Trotz der Qualität seines Werkes, trotz vereinzelter Versuche der Bekanntmachung, blieb Meiers Musik lange unerhört. Bis ins 70. Lebensjahr durfte Hermann Meier nur gerade drei Aufführungen seiner Werke erleben und erst ab Mitte der 1980er Jahre trat Meiers Werk etwas aus dem Schatten. Besonders verdient gemacht haben sich diesbezüglich Urs Peter Schneider und das von ihm geleitete Ensemble Neue Horizonte Bern und der Pianist Dominik Blum, ein ehemaliger Student Schneiders. Blum veröffentlichte noch zu Lebzeiten Meiers die erste CD mit Klavierwerken, aber erst 2010 führte die basel sinfonietta zwei der 27 [!] Orchesterstücke auf.
2009 ging der Nachlass in die Hände der Paul Sacher Stiftung über, was massgeblich zu einer weiteren Bekanntmachung des Meierschen Werkes beigetragen hat. Regelmässig werden seither weitere Werke uraufgeführt, mit dem vorläufigen Höhepunkt der Uraufführung des Stückes für grosses Orchester und Klavier, HMV 62 an den Donaueschinger Musiktagen 2018. Zudem rückte Meier auch vermehrt in den Fokus der Musikwissenschaft. 2017 erschien mit Mondrian-Musik (Chronos Verlag, Zürich) eine erste, reichbebilderte Dokumentation zu Meiers Schaffen mit zwölf werk- und kontextbezogenen Artikeln, einer Zeittafel, einem Werkverzeichnis und dem Inventar des Nachlasses.
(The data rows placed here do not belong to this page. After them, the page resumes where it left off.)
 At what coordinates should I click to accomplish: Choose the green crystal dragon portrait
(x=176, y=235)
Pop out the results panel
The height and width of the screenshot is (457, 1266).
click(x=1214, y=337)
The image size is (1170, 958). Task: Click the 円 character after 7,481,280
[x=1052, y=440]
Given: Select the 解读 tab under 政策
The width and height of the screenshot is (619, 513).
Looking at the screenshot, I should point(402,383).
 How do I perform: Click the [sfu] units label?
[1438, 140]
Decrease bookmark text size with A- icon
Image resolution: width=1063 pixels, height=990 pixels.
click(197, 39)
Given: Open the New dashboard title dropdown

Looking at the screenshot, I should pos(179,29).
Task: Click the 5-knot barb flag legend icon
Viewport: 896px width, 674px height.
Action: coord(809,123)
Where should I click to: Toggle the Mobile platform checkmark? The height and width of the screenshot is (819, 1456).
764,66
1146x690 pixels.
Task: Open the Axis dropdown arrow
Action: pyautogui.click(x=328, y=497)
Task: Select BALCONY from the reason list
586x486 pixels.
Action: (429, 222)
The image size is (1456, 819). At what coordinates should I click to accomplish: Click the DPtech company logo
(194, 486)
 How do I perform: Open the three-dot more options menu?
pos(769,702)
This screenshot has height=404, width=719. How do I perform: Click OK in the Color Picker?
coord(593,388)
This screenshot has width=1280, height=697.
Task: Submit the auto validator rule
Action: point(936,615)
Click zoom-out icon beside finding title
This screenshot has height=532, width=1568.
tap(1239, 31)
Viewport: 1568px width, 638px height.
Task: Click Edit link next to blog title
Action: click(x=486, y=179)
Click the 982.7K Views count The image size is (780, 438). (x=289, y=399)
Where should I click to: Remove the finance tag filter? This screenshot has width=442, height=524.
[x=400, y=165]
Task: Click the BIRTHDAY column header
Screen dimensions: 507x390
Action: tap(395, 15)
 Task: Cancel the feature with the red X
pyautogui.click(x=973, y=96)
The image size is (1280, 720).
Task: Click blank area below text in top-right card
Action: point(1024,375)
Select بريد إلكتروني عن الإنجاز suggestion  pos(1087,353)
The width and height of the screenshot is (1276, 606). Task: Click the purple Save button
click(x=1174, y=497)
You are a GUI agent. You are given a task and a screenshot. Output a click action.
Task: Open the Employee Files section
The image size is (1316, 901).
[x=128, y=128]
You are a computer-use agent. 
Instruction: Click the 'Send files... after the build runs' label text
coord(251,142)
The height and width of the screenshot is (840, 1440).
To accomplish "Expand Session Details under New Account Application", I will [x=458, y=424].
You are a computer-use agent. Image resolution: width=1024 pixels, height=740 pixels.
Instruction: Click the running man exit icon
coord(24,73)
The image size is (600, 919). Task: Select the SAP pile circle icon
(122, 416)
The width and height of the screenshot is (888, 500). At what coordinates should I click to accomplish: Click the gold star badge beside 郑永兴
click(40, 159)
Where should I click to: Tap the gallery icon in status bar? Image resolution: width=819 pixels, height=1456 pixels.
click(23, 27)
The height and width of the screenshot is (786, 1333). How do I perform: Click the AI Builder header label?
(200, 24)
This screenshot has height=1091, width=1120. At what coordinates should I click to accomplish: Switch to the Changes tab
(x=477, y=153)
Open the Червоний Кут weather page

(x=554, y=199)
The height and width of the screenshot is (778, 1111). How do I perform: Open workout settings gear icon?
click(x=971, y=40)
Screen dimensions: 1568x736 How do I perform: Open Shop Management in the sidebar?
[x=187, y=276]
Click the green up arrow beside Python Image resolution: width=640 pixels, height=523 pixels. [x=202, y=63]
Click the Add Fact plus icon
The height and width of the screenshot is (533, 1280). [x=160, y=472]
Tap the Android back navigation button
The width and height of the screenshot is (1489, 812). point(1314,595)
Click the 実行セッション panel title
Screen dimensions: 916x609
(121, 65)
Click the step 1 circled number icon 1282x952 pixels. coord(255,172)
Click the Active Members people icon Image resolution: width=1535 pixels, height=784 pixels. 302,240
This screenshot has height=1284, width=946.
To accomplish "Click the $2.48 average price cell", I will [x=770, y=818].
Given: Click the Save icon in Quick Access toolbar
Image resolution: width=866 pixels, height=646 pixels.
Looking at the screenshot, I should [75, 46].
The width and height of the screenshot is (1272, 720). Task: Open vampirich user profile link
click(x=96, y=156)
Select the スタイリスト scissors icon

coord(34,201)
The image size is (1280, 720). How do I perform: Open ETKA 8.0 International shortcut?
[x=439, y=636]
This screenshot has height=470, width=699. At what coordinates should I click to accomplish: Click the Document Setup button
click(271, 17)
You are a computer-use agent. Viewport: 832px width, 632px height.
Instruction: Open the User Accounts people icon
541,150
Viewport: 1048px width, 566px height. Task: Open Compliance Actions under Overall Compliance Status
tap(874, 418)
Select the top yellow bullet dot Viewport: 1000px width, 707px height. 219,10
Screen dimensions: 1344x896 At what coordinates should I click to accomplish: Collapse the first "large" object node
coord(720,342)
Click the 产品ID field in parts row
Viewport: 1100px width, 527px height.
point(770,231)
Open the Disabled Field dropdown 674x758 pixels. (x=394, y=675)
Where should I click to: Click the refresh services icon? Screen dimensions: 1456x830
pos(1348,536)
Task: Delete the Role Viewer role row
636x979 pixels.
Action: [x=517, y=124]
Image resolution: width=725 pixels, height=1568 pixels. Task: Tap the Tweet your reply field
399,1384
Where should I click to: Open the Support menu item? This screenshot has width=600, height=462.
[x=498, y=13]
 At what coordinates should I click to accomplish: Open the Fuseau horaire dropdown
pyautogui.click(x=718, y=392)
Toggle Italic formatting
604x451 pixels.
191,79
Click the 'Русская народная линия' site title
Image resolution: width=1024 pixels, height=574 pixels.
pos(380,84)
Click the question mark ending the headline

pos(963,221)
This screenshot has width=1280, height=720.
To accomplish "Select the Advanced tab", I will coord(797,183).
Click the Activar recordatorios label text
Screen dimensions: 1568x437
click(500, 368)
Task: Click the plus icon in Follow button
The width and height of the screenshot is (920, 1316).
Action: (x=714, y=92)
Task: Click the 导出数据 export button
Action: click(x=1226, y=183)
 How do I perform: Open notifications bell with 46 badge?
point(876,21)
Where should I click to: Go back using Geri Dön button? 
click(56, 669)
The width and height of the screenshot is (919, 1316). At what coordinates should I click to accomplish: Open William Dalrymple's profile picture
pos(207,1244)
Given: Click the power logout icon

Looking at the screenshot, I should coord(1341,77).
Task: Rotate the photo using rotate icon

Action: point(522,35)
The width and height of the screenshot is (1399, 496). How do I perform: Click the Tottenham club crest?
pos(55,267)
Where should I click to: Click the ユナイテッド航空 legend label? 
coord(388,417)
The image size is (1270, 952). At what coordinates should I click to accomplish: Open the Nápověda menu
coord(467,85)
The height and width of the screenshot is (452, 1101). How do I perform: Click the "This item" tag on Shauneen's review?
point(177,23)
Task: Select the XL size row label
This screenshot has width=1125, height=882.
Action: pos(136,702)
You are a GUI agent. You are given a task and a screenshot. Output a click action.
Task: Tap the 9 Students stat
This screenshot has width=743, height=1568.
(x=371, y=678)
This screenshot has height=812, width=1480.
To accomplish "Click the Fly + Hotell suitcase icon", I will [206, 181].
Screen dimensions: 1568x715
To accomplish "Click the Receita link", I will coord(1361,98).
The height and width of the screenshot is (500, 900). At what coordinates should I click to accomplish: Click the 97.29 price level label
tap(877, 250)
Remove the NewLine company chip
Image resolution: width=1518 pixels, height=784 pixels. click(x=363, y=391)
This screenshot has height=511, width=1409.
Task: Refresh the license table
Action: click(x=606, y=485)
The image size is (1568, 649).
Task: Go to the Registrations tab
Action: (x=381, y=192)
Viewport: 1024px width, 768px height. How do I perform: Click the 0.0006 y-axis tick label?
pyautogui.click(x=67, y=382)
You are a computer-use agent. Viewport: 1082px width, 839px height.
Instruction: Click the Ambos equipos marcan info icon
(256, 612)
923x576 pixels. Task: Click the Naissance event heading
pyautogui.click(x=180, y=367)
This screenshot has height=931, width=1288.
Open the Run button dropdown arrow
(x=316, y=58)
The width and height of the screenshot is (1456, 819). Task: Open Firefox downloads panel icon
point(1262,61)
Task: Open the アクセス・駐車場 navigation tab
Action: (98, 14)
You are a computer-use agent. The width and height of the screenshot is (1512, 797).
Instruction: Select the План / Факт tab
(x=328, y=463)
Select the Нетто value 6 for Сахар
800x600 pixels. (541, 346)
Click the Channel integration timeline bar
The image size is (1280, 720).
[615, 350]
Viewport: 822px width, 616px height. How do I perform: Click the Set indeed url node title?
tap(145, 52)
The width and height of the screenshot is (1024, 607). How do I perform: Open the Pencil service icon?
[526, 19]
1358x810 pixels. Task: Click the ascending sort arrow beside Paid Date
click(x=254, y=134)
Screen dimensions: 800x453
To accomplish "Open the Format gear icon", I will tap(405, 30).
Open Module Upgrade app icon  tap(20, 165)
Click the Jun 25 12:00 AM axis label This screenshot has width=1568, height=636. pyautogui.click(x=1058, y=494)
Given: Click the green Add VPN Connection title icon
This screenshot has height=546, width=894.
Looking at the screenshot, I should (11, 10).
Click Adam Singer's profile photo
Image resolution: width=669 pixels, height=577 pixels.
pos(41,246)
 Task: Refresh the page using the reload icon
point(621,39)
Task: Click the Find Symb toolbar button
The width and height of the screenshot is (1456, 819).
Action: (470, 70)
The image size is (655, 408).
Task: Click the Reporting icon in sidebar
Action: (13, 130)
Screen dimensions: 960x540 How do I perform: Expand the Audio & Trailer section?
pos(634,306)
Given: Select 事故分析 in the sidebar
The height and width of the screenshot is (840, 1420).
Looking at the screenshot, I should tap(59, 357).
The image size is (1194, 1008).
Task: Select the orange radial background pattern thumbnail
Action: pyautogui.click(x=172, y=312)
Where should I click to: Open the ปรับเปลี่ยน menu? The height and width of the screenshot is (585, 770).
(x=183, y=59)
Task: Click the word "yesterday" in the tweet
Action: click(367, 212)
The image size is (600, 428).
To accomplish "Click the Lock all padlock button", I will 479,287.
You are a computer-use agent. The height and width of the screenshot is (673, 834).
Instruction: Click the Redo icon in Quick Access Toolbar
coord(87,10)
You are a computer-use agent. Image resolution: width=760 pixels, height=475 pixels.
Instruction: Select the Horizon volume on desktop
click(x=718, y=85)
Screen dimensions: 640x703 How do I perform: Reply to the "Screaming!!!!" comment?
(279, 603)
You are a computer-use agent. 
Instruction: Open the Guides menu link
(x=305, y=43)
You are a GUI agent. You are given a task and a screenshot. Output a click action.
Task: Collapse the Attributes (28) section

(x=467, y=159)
Der aart verlag hat sich zum Ziel gesetzt, das Gesamtwerk Hermann Meiers in Faksimile herauszubringen und so der Musikwelt den Zugang zu einer der erstaunlichsten musikalischen Visionen des 20. Jahrhunderts zu ermöglichen.
Brotbeck, Roman (et al.): Einleitung, in: Mondrian Musik: Die graphischen Welten des Komponisten Hermann Meier (S. 7-18), Chronos, Zürich 2017
Brotbeck, Roman: Das "kleine Hänschen" Hermann Meier und seine Mitschüler: Wladimir Vogels Schweizer Kompositionsstudenten, in: Mondrian Musik. Die graphischen Welten des Komponisten Hermann Meier (S. 81-94), Chronos, Zürich 2017
Drees, Stefan: Hermann Meier: Kammermusik und Orchesterwerke 1960-1969 (Musiques Suisses MGB CD 6268), in: Dissonanz 113 (2011), S. 98 [Internet]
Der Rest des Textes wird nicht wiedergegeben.